It was a woman, no taller than Birah from the perspective of things, with short, white hair and golden eyes. Her face was set with a look of outright hatred, and there was a Halo as black as Famine above her head. She was holding what was clearly the Sword of Adam in one hand. The other arm appeared to be made of brilliant white metal.

"It seems that we have our first manifestation of Death's struts," Birah said.

"We must check on Adam at once. If she has his sword…" Azazel coached.

"Then she must have taken it from him first," Birah finished. He gave the Grigori a nod, then let the tablet vanish. Whatever had happened to the Unhallow was something he'd need to explore later, when reality wasn't collapsing like a badly built tower.
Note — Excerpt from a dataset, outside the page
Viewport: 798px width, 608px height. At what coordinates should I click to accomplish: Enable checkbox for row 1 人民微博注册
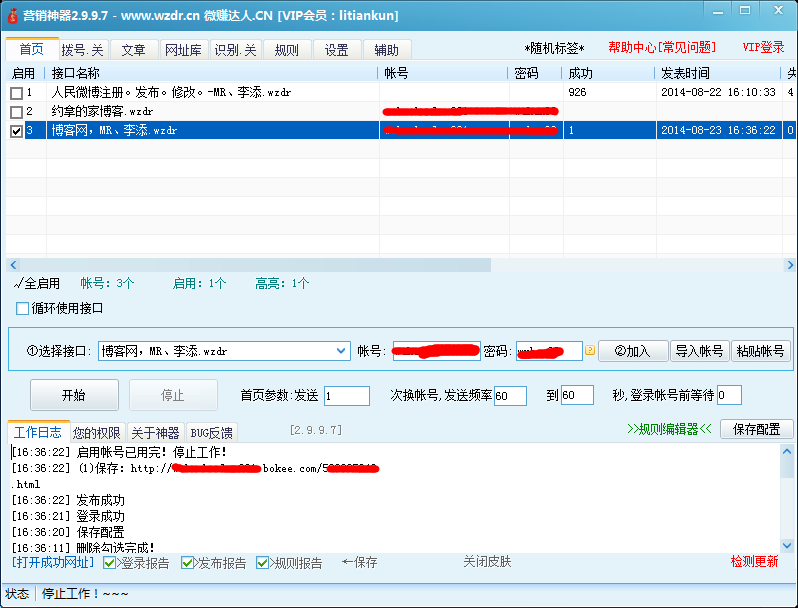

The screaming was dying down, at last, but the only one who Charlie really was fixated on right now was Vaggie. Her love, her heart, her soul, who clung to her and muttered things that Charlie didn't understand. What did Zagan's wife have to do with anything? Or Rosie the Cannibal? Charlie despised the very thought of Cannibal Town. It was a place dedicated to savagery for savagery's sake. She wouldn't mourn when it was gone.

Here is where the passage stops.